The three canonical Wayward Pines books end in a tremendously clear cut way. There’s any amount of peripheral apocrypha, just as there is is with the Wool sequence, but the core work is in and out with brisk efficiency. Then we got the TV adaptation, which choked on the idea of wrapping up the product so definitively, and instead ended on a sequel hook so that they could go on milking the property for a few years.
The upside of this was that Wayward Pines’ second season had the prospect of surprise. The books had ended with everyone taking a two thousand year jump into the future, having answered pretty much all the questions that the books had asked. If you’d read the books, the main interest for the TV show was how faithful the adaptation had been, and how well the TV show handled the withholding and misdirection which Blake Crouch had built into the books. It’s hard to withold some things in TV; the TV adaptation of Iain Banks’ The Crow Road, for example, blows a key twist because it’s pretty much impossible to show a girl throwing herself at an oblivious narrator without the audience seeing it even if the narrator doesn’t.
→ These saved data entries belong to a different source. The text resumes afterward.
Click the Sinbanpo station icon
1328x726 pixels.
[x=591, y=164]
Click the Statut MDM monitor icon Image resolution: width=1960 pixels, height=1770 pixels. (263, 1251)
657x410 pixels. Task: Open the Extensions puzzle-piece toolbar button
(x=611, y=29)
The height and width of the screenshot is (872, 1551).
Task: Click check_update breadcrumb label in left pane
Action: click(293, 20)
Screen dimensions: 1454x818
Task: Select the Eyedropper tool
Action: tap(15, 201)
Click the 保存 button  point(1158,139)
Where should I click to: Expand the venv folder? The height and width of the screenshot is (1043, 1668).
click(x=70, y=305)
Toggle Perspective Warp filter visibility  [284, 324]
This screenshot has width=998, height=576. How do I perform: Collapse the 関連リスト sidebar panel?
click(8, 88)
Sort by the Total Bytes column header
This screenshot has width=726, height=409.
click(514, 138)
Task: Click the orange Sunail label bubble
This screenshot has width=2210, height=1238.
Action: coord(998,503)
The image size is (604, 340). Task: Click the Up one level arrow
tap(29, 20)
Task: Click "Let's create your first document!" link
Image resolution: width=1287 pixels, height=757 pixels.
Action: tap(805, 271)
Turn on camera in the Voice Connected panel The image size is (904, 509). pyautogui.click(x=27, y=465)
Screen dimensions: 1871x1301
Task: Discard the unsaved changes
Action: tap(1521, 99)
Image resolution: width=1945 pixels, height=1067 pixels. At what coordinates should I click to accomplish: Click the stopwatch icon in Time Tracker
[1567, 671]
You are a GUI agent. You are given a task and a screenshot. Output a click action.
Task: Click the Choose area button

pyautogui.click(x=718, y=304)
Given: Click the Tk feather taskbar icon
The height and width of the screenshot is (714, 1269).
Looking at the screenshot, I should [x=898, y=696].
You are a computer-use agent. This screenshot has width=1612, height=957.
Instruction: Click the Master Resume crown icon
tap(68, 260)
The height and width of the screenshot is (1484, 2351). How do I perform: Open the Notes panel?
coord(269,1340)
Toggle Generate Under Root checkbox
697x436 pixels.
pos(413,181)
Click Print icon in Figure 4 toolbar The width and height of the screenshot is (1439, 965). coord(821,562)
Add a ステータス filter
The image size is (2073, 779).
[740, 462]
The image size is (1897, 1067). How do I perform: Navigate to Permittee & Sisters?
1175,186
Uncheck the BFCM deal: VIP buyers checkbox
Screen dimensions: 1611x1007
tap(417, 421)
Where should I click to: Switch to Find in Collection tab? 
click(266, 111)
Other withholding is much easier; acting can’t tell you what someone is thinking, no matter what actors might hope to the contrary.
But having killed a big chunk of the headline cast and thrown out a sequel hook of a town where the next generation had set up a police state, the scriptwriters had set up a season where I didn’t know what to expect. Other than my usual expectation of unexpected second seasons, which is that everyone will mark time for fear of running out of plot and having to find honest work somewhere else. Shallow couch-potato that I am, I don’t much care if there’s a plot as long as the characters entertain me from moment to moment. So my uneasy expectation of Waward Pines II was that there would be a Resistance vibe rolling for week after week as baby fascists persecuted cynical older people, aka “How is this different from my actual life?"
Instead things went to hell in a handbasket with impressive speed, as the monsters on the borders horded up something wicked and the humans ran out of food and everything else. There were all kinds of sub plots which looked like they were going to go somewhere, most notably “Oh, look, the monsters might not be the bad guys after all.” complete with mysterious leader spooking everyone out by getting captured just to get a better look at the opposition. And then it all just falls apart, until in the end the survivors pile back into the stasis pods in the hope that if they fast forward for two thousand years perhaps the monsters will have got over their grievances, or evolved, or died out or something.
Which is pretty much the canonical ending, just with ten extra TV hours of faffing about stuck onto it at the front to no very great purpose. We got to see a bit more about how Wayward Pines was designed and planned, and got a different handle on the Abbies, and well, that was about it. Not many new questions, no real answers to any of them, and in the end we’re pretty much exactly where we would have been if the first season had been a completely faithful adaptation of the source text, and the chances of any of the questions from this season still being relevant in a third season are about as high as the chances of there even being a third season.